El corazón del Modelo ADN está en las escuelas de nivel básico que se encuentran en zonas con altos índices de pobreza y desintegración social. Pero en lugar de enfocarse en los problemas, el programa apuesta por las soluciones: habilidades, creatividad, responsabilidad y, sobre todo, esperanza.

Aquí no se trata de dar clases, sino de transformar vidas. Con actividades que van desde proyectos deportivos hasta talleres artísticos, tecnológicos y formativos, el ADN impulsa a la niñez a soñar en grande y a construir caminos sólidos. Del 2007 al 2025, a nivel estatal, el Modelo ADN ha sido implementado por 78 organizaciones civiles en 311 escuelas, centros comunitarios y hasta albergues urbanos y rurales de 51 localidades en 33 municipios, registrando 73 345 Niñas, Niños y Adolescentes (NNA) chihuahuenses inscritos a nivel estatal; con una inversión histórica de FECHAC de $448.1 millones. Nada mal, ¿no?

Además, el ADN está alineado con el Objetivo de Desarrollo Sostenible número 4 de la ONU: Educación de calidad. Eso significa que cada acción dentro del modelo tiene como meta garantizar que todas las niñas, niños y adolescentes tengan acceso a una educación inclusiva, equitativa y con oportunidades reales de aprendizaje a lo largo de sus vidas.

ADN, una semilla que transforma comunidades

Lo que hace al ADN tan poderoso es que no sólo piensa en el ahora. Este modelo se planta como una semilla de transformación social. Desde asegurar que más peques terminen la primaria y secundaria, hasta crear espacios educativos inclusivos y seguros. ¿El objetivo? Que nadie —pero nadie— se quede atrás.

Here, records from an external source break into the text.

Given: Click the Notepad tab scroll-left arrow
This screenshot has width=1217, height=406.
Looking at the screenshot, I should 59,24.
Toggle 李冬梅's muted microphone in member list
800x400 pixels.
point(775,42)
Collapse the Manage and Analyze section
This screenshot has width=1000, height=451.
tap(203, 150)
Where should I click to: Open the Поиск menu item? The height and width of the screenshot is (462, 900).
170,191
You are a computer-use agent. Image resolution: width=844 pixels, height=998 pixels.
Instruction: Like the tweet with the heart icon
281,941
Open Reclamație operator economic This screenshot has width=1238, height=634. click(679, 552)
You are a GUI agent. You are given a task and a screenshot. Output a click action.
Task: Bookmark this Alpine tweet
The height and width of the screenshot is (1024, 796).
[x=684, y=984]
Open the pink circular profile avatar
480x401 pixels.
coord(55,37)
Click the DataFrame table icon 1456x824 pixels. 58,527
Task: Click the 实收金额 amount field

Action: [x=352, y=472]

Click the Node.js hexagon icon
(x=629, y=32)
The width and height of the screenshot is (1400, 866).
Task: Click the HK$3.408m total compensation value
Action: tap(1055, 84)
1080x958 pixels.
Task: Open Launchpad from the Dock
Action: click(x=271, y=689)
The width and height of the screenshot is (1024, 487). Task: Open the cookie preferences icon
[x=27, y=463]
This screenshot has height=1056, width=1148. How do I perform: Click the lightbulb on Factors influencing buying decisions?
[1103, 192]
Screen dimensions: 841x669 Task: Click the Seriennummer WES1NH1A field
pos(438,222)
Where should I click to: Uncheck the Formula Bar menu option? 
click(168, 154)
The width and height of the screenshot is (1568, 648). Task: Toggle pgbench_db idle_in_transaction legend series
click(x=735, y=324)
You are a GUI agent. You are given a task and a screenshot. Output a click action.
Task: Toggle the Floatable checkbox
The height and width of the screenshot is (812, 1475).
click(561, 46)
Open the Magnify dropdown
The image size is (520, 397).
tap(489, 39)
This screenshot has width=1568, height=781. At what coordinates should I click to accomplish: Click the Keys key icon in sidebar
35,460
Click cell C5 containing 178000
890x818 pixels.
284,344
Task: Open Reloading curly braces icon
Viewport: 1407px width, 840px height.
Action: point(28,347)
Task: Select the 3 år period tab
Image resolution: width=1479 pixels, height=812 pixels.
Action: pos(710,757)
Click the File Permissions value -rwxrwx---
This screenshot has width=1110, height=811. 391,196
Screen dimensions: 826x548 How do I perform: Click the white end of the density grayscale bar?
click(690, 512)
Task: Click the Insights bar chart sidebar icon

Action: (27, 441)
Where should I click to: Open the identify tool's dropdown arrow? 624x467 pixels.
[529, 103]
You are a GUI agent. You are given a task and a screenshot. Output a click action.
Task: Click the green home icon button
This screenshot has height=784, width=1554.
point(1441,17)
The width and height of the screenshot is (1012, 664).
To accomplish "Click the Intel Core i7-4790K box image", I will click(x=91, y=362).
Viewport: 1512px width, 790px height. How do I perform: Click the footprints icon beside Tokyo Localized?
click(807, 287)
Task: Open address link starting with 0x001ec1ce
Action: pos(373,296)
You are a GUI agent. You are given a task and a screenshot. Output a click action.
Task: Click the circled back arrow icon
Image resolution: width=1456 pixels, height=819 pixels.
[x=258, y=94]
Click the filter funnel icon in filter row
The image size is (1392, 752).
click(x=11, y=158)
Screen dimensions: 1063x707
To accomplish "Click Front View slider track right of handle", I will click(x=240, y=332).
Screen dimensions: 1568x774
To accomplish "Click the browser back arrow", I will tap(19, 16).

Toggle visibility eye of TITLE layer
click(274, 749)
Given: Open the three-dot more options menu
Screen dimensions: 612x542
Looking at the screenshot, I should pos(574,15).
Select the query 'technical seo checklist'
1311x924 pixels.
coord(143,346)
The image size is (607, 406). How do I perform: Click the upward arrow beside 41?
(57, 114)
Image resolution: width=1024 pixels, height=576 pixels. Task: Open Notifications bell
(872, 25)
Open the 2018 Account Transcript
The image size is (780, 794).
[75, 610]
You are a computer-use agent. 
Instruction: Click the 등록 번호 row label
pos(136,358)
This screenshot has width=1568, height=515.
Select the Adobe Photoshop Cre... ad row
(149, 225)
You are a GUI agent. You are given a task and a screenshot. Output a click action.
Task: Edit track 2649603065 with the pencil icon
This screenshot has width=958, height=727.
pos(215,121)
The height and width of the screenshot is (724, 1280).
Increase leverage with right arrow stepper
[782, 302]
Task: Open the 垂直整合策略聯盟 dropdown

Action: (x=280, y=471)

Y no hablamos sólo de libros. El Modelo ADN también busca eliminar desigualdades de género, promover la cultura de paz e impulsar la ciudadanía global. Todo esto con la mirada puesta en 2030, año en el que se espera haber alcanzado metas ambiciosas pero totalmente necesarias.

Porque sí, la niñez lo es todo

En un país donde hablar de prevención y desarrollo social suele quedarse en discursos, el Modelo ADN es acción pura. Es creer que cambiar el futuro sí es posible, si empezamos por quienes hoy van a la escuela con mochila, pero también con sueños.Desde Referente celebramos estos proyectos que no sólo educan, sino que transforman entornos y realidades. Porque al final del día, invertir en la niñez es la apuesta más segura para construir el México que todas y todos merecemos.